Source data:
=== Begin Enclosure ===
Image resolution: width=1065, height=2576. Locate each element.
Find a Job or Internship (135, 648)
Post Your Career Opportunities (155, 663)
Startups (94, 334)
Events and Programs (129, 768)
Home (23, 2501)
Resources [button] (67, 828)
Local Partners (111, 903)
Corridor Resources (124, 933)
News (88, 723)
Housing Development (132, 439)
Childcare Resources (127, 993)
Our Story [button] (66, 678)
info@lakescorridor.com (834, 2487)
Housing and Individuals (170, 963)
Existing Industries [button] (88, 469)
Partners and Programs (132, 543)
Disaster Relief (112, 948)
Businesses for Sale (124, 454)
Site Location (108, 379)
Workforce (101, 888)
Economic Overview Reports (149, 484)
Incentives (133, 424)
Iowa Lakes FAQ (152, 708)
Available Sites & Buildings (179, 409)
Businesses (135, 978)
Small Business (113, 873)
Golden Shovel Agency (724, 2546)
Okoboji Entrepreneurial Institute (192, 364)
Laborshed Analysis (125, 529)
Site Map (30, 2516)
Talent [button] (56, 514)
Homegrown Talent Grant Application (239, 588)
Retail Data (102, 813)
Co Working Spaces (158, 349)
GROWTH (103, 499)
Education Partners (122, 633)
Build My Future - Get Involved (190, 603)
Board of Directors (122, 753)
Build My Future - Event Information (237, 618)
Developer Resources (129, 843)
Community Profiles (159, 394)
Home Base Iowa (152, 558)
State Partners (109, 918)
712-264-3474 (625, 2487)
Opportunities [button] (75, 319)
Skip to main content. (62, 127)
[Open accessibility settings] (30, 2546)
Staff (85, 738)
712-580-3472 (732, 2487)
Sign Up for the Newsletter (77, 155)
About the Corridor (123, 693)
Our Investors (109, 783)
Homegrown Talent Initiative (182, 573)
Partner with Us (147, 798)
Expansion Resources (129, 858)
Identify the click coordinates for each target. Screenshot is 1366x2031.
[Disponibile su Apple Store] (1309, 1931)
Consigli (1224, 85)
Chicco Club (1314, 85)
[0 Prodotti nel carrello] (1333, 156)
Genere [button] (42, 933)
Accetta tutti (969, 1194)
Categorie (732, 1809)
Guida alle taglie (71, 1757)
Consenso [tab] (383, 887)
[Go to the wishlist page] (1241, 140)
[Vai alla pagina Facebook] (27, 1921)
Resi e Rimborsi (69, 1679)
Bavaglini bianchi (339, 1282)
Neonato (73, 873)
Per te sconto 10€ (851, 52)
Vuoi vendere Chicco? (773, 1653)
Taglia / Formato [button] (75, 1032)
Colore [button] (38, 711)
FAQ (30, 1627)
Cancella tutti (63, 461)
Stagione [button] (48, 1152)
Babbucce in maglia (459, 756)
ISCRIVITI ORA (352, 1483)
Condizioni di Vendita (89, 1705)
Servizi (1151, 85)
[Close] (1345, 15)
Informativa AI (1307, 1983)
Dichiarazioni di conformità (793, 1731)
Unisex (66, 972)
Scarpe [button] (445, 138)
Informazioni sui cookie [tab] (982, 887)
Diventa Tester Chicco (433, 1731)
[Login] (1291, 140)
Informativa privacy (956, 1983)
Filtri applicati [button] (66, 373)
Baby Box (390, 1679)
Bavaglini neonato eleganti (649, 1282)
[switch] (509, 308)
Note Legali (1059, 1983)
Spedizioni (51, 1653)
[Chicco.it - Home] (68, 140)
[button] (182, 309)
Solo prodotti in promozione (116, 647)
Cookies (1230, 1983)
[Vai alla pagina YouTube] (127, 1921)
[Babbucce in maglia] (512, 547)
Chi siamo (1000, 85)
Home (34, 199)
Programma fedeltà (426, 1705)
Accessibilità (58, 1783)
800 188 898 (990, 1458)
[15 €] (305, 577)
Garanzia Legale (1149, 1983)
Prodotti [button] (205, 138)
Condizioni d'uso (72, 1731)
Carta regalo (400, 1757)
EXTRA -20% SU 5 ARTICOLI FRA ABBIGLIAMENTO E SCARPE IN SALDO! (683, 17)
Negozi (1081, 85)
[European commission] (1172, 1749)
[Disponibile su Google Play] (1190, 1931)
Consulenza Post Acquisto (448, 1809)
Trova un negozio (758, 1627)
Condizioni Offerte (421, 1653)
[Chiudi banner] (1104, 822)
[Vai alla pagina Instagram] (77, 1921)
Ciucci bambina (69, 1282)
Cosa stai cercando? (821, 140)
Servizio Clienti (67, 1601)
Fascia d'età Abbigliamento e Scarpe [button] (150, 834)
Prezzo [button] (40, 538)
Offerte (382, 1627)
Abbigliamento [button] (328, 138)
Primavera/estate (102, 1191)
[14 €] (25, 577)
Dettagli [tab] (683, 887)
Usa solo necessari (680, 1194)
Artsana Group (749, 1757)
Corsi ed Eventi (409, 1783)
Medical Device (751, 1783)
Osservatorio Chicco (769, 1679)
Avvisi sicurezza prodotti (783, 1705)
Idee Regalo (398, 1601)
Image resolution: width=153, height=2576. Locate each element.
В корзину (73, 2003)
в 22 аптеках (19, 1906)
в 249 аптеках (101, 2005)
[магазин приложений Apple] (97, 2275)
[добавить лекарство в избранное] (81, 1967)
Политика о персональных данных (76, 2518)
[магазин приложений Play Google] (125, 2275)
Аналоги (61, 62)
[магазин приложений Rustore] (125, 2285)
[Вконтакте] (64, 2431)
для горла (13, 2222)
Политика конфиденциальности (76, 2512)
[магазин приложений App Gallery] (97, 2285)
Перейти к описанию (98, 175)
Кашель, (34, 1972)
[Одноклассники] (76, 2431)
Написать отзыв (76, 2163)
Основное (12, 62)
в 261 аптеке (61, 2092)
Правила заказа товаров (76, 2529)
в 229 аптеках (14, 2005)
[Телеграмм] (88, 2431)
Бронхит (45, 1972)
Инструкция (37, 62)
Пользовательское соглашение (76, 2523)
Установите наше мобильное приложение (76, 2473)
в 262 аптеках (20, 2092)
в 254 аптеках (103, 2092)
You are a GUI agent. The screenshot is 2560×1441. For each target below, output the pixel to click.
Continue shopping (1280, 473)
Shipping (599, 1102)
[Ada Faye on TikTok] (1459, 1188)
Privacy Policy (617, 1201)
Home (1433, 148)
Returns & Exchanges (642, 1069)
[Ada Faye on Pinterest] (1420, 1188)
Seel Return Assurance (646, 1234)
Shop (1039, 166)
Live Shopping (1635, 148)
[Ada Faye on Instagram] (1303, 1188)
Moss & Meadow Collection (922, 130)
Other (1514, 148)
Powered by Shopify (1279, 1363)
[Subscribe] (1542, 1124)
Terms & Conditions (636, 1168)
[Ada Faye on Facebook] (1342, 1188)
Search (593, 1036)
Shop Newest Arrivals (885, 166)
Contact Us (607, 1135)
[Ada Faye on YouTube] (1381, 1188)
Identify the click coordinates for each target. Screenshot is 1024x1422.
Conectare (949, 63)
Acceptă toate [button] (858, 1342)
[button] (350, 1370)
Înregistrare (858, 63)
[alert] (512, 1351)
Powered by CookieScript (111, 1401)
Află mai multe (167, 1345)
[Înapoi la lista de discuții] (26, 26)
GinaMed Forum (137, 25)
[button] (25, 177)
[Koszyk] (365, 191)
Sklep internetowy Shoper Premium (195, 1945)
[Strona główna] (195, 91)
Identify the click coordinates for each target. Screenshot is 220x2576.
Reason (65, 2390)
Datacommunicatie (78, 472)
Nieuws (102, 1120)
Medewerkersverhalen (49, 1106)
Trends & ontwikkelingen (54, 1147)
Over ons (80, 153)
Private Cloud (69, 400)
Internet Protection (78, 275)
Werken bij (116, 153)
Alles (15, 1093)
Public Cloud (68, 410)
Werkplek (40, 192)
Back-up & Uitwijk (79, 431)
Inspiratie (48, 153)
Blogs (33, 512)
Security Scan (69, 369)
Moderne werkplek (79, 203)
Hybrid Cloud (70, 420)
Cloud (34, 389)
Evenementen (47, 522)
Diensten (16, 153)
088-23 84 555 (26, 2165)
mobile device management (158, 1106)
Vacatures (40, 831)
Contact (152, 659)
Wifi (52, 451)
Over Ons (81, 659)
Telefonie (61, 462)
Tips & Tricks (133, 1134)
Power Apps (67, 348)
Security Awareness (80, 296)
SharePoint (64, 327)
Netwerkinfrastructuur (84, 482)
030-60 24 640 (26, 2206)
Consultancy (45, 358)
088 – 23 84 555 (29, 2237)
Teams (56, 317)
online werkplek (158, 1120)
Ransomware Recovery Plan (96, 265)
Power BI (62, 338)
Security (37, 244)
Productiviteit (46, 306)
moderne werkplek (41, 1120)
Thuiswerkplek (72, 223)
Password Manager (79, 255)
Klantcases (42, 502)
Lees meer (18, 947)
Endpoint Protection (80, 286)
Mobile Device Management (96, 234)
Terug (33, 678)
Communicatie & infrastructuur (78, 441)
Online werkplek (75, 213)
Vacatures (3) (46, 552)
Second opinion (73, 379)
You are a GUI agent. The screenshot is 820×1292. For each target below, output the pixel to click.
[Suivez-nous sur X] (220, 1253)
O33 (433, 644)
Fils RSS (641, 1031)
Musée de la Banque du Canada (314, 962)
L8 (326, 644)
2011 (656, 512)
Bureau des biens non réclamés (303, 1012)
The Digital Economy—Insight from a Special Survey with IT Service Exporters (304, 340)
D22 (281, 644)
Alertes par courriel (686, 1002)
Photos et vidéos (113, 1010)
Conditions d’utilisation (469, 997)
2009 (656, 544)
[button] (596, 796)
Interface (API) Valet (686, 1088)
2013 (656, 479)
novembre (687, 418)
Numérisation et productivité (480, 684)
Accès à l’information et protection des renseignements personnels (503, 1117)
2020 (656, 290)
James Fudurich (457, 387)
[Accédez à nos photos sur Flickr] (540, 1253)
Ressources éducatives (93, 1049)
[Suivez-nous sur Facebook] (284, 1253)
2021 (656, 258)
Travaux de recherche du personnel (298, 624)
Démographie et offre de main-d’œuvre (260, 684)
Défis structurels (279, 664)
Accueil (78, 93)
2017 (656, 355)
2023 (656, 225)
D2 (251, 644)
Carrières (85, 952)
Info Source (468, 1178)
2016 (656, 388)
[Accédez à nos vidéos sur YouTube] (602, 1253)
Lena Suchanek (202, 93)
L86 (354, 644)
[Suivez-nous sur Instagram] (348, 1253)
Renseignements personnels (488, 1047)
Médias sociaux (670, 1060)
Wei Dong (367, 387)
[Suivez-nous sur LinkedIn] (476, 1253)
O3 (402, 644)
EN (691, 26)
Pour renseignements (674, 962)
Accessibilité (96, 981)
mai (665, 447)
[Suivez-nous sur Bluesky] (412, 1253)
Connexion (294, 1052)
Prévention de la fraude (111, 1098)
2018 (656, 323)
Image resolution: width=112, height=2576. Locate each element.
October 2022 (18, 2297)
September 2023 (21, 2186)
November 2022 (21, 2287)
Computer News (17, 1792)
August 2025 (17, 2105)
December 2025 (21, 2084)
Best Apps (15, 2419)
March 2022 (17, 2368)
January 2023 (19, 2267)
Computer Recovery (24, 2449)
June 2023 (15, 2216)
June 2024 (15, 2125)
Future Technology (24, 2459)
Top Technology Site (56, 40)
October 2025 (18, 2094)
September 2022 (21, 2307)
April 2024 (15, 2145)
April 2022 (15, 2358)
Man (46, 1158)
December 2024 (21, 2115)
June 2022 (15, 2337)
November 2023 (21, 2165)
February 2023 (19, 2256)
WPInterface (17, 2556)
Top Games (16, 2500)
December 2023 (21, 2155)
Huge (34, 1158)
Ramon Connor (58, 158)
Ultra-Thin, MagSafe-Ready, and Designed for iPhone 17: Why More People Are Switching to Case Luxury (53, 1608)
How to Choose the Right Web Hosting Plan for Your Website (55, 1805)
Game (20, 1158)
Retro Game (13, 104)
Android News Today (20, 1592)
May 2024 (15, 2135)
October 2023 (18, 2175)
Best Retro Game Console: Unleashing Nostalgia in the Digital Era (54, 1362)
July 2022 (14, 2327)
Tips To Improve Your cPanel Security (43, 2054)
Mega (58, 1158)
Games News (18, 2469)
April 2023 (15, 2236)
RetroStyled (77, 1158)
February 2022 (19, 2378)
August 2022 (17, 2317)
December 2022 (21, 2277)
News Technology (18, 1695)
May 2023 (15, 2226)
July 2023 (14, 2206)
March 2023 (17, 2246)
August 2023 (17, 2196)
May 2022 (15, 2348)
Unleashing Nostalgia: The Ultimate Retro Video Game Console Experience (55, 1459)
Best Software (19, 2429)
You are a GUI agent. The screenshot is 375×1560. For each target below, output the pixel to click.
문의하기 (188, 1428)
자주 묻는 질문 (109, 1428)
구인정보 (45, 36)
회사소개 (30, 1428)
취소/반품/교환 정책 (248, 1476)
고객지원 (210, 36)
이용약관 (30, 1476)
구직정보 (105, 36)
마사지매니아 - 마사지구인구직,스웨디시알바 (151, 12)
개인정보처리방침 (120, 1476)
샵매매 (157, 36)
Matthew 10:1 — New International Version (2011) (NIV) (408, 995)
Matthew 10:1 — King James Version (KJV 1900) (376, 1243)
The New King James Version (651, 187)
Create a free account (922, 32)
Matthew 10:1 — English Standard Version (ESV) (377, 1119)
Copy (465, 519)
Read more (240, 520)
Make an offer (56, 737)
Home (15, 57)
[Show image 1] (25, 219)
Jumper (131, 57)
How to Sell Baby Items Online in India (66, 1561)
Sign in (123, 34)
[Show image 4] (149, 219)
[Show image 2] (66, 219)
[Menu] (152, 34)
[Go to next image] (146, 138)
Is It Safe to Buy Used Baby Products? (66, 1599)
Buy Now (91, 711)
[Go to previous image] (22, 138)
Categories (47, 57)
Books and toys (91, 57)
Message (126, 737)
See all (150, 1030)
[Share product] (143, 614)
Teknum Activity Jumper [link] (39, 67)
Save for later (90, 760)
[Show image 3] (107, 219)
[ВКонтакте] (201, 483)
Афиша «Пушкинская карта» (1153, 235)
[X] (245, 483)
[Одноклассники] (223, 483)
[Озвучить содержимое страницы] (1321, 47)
=== End Enclosure ===
* **Work item**
Reproduce exactly every line that sits between the start of the entries and the line bearing "Iowa Lakes FAQ (152, 708)", counting both of those lines.

* **Response below**
Image resolution: width=1065, height=2576. Locate each element.
Find a Job or Internship (135, 648)
Post Your Career Opportunities (155, 663)
Startups (94, 334)
Events and Programs (129, 768)
Home (23, 2501)
Resources [button] (67, 828)
Local Partners (111, 903)
Corridor Resources (124, 933)
News (88, 723)
Housing Development (132, 439)
Childcare Resources (127, 993)
Our Story [button] (66, 678)
info@lakescorridor.com (834, 2487)
Housing and Individuals (170, 963)
Existing Industries [button] (88, 469)
Partners and Programs (132, 543)
Disaster Relief (112, 948)
Businesses for Sale (124, 454)
Site Location (108, 379)
Workforce (101, 888)
Economic Overview Reports (149, 484)
Incentives (133, 424)
Iowa Lakes FAQ (152, 708)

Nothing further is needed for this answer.